Fuente: Elaboración Propia

3. Resultados

3.1. Prácticas sociales

Entendiendo que las prácticas sociales repercuten en la estructuración y reestructuración de disposiciones y/o representaciones que generan formas de actuar, pensar, reaccionar, sentir, apropiarse y delegar el quehacer científico tecnológico y/o doméstico (García Fernández, 2018, p. 377), se ha considerado aquí, como ya se dijo en el acápite metodológico, tres indicadores.

El primero está referido a los juegos favoritos durante la infancia, porque García Fernández afirma que el epicentro de la formación genérica se encuentra en la niñez. A la pregunta "¿Cuáles eran sus juegos favoritos cuando niña? Mencione cinco", las mujeres científicas entrevistadas indicaron en primer lugar los juegos al aire libre, las muñecas en segundo lugar y, después, en ese orden, jugar a las escondidas, realizar crucigramas y jugar pelota. Parece haber sido determinante para ellas que, entre esos cinco tipos de juego, solo uno (muñecas) esté emparentado con los hábitos del cuidado que las mujeres en general son estimuladas a practicar desde niñas. El jugar a la cocina, que está emparentado con el trabajo doméstico, no apareció en la lista de juegos favoritos de estas mujeres científicas en particular. Pero tampoco aparecieron los experimentos científicos.

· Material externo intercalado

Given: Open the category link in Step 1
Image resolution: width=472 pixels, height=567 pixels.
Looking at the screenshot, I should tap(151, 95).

Dejando al margen lo que implica psicológica y sociológicamente jugar con muñecas, las mujeres aquí entrevistadas fueron favorecidas por entretenerse, cuando niñas, al aire libre, en movimiento, con un juguete tradicional masculino (pelota) y pensando (juegos de letras). De seguro que esos cuatro de los cinco pasatiempos más practicados despertaron su curiosidad, libertad, autoconfianza y espíritu de exploración e invención, liberándolas en parte de los acostumbrados procesos de formación y socialización de las niñas que las enmarcan en el ámbito privado, a cargo de los quehaceres del hogar y las tareas de cuidado. Si hubieran tenido la posibilidad de hacer experimentos científicos en su niñez, tal vez podrían incluso estar mucho más empoderadas en sus trabajos actuales.

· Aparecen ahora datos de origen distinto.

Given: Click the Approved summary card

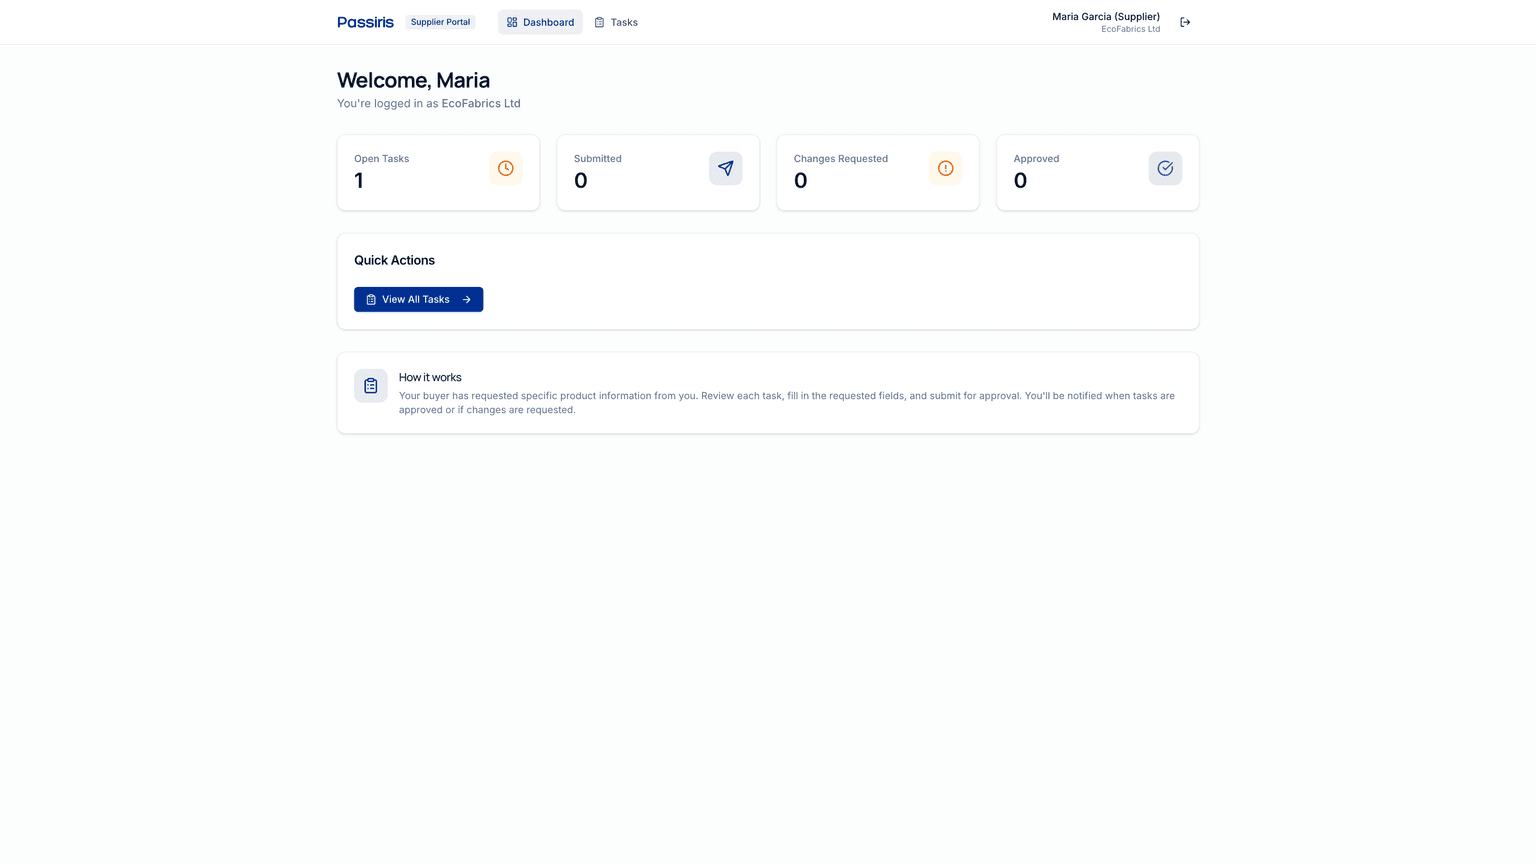Looking at the screenshot, I should pyautogui.click(x=1097, y=172).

El segundo indicador utilizado apuntó a las actividades que hacían sus papás en casa, porque los primeros modelos de vida que recibe un/a niño/a son los de sus padres. Es lo que García Fernández llama socialización primaria (p. 378). En el cuestionario se preguntó por las cinco tareas domésticas que hacía solamente el papá. Las respuestas fueron, en ese orden: arreglar desperfectos, pagar las cuentas de agua y luz, lavar los autos, mirar la televisión / leer el periódico, y llevar y traer los hijos al colegio. Quiere decir que la figura paterna bajo la cual crecieron las mujeres científicas entrevistadas es la del protector, proveedor y persona más informada de la familia.

Con esto se percibe que la división sexual del trabajo ya se da en las familias de las mujeres científicas entrevistadas. Las mamás realizan los quehaceres domésticos de todos los días y, los papás, los quehaceres esporádicos, porque las estructuras sociales, binarias, de acuerdo a García Fernández (p. 376), los desmarcan a ellos de lo privado y los ubican en la esfera pública, es decir, en el mundo laboral, del conocimiento y de la tecnología. La disrupción que provocó que las mujeres entrevistadas hubieran decidido ser científicas podría explicarse a partir del siguiente indicador: el/la mentor/a de estas jóvenes.

Efectivamente, siempre hay un/a mentor/a a temprana edad en la vida de las personas (p. 383). A las mujeres científicas entrevistadas se les preguntó quién las motivó a estudiar su carrera y cuál era el oficio de esa persona. En el caso de la familia, respondieron por igual que su padre y su madre lo hicieron, pero también su hermana (no su hermano) y su tío. Pero casi el %70 de esos mentores/as o eran maestros de escuela o profesionales de diversas áreas.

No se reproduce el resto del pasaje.